**WRITTEN PROBLEM**
Swap every "pixels" in the items below for "px", leaving all else as is. Omit the pictures from your version.

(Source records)
--- start ---
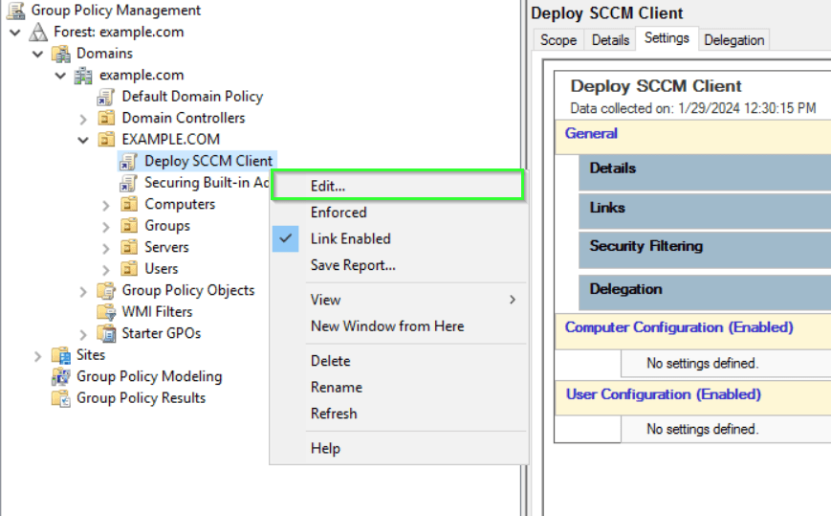The image size is (831, 516).
Task: Toggle the Link Enabled checkmark option
Action: pyautogui.click(x=350, y=238)
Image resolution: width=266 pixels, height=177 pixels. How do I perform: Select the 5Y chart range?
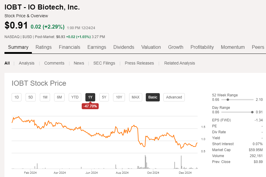click(104, 97)
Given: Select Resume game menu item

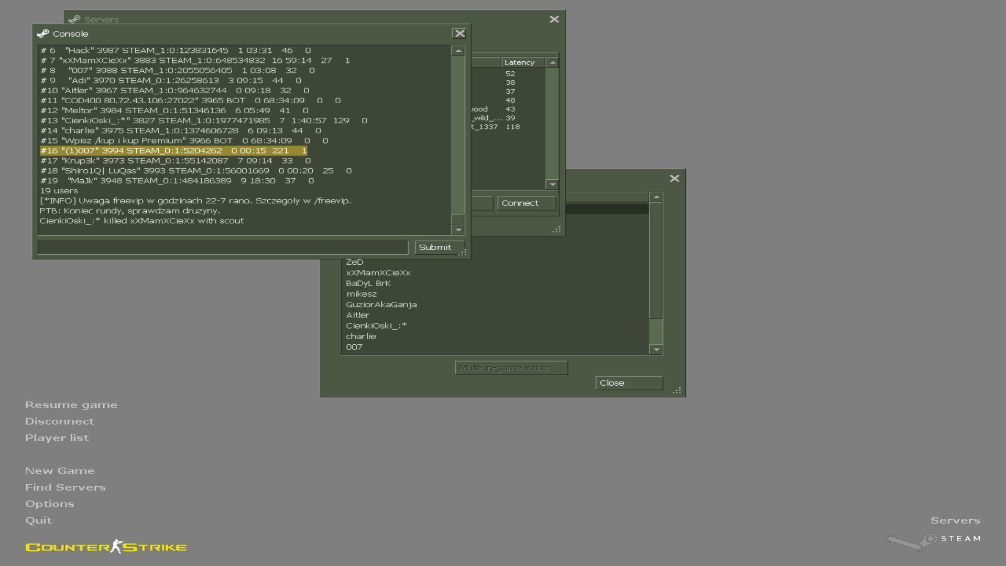Looking at the screenshot, I should (71, 405).
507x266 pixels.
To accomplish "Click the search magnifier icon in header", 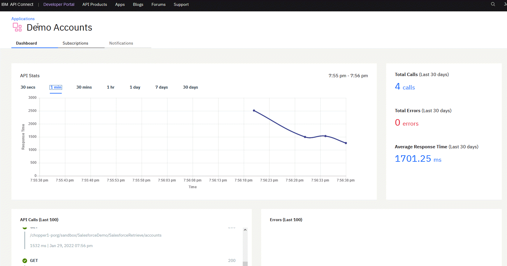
--- end ---
**RESULT FOR THIS TASK**
The image size is (831, 516).
Task: Toggle the Link Enabled checkmark option
Action: pyautogui.click(x=350, y=238)
Image resolution: width=266 px, height=177 px. How do I perform: Select the 5Y chart range?
click(104, 97)
Given: Select Resume game menu item

Looking at the screenshot, I should (71, 405).
507x266 px.
To accomplish "Click the search magnifier icon in header", 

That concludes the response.